Mentre la Manovra è in discussione in Commissione Bilancio alla Camera in vista del prossimo passaggio parlamentare, e mentre il Governo ha approvato nella notte in CdM il nuovo Decreto Ristori Quater, non si placa la contestazione nel mondo del Terzo Settore per alcuni emendamenti e articoli che metterebbero a rischio l’intero mondo del volontariato. Dopo le denunce negli scorsi giorni del Forum Terzo Settore e di diverse associarono no-profit, oggi è la Lega di Matteo Salvini ad intervenire con una nota pubblica nella quale sottolinea il piano di tassazione del Governo Conte-2. «Il governo Conte se la prende anche con il mondo del volontariato. 275 mila associazioni rischiano infatti di chiudere se dovesse passare l’art. 108 del Ddl Bilancio che introduce l’Iva per queste realtà che oggi invece sono in esclusione di imposta», scrivono i deputati della Lega in Commissione Finanze a Montecitorio, Alberto Gusmeroli, Massimo Bitonci, Gianluca Cantalamessa, Laura Cavandoli, Giulio Centemero, Silvia Covolo, Francesca Gerardi, Alessandro Pagano, Leonardo Tarantino.
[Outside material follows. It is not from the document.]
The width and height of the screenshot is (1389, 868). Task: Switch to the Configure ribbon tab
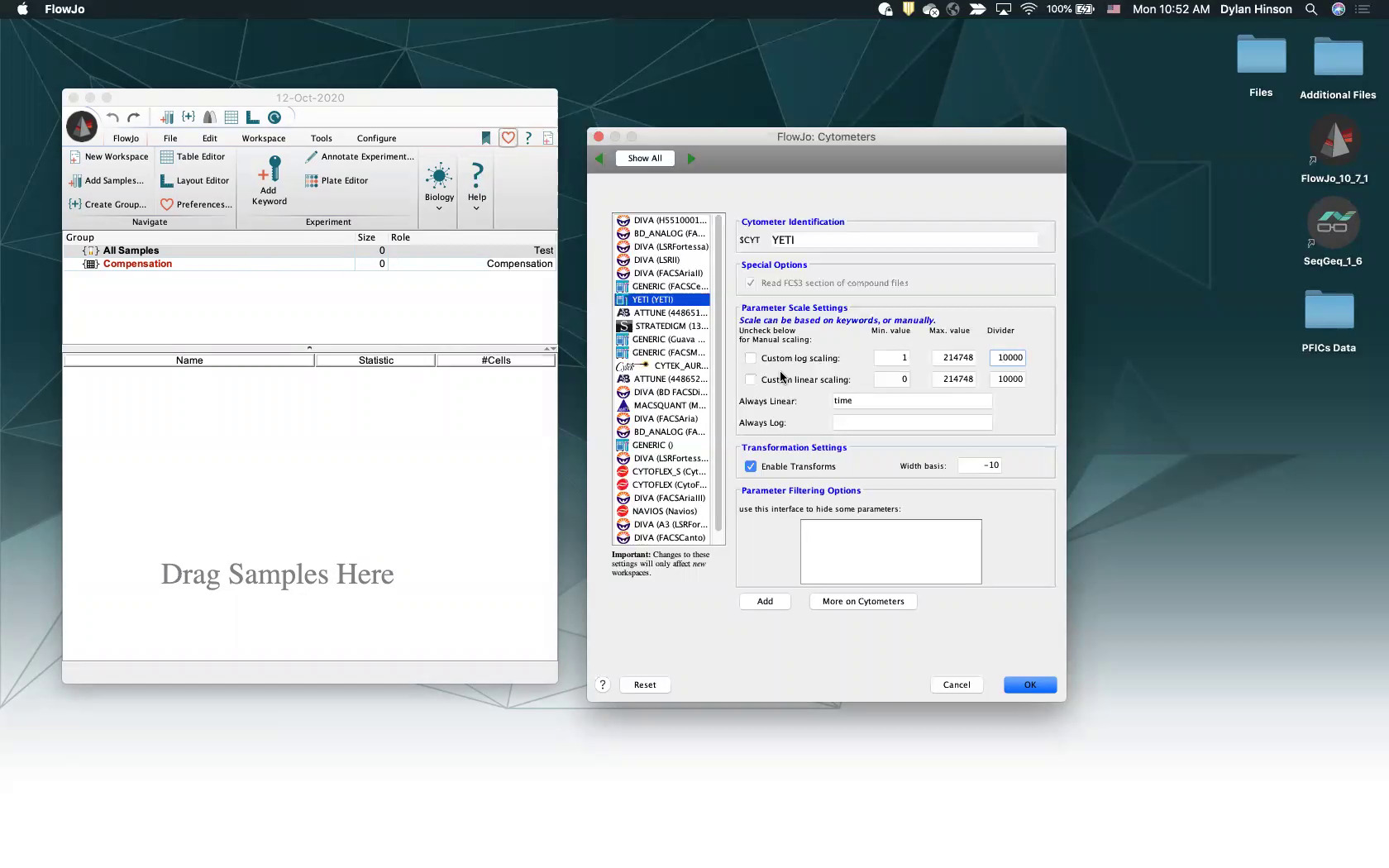tap(376, 139)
IL TERZO SETTORE A RISCHIO IN MANOVRA

Secondo il gruppo del Carroccio, l’intervento del Governo sulla maggiore tassazione al no-profit sarebbe un vero e proprio «disastro per il mondo del volontariato che rappresenta da sempre uno dei motori portanti del nostro Paese. La Lega farà di tutto per impedire questo ennesimo scempio. Tassare anche chi presta il proprio servizio per solidarietà senza scopo di lucro è l’ennesimo colpo basso di un governo che non sa più dove mettere le mani per fare cassa». All’AgenSir solo lo scorso 27 novembre la portavoce del Forum del Terzo Settore – Claudia Fiaschi – aveva sollevato il medesimo allarme: «Una norma che rischia di dare un colpo devastante a gran parte del mondo del non profit, già duramente provato dalla crisi che la pandemia ha generato, con moltissime attività già oggi a rischio sopravvivenza». La richiesta di cancellazione dell’articolo è pervenuta durante l’incontro tra il Forum e il viceministro dell’Economia Antonio Misiani: «Nella sua formulazione attuale – si legge in una nota del Forum successiva al vertice – deve essere cancellato, per non mettere a rischio la sopravvivenza di tante associazioni che pur non svolgendo attività commerciale sarebbero assoggettate al regime Iva».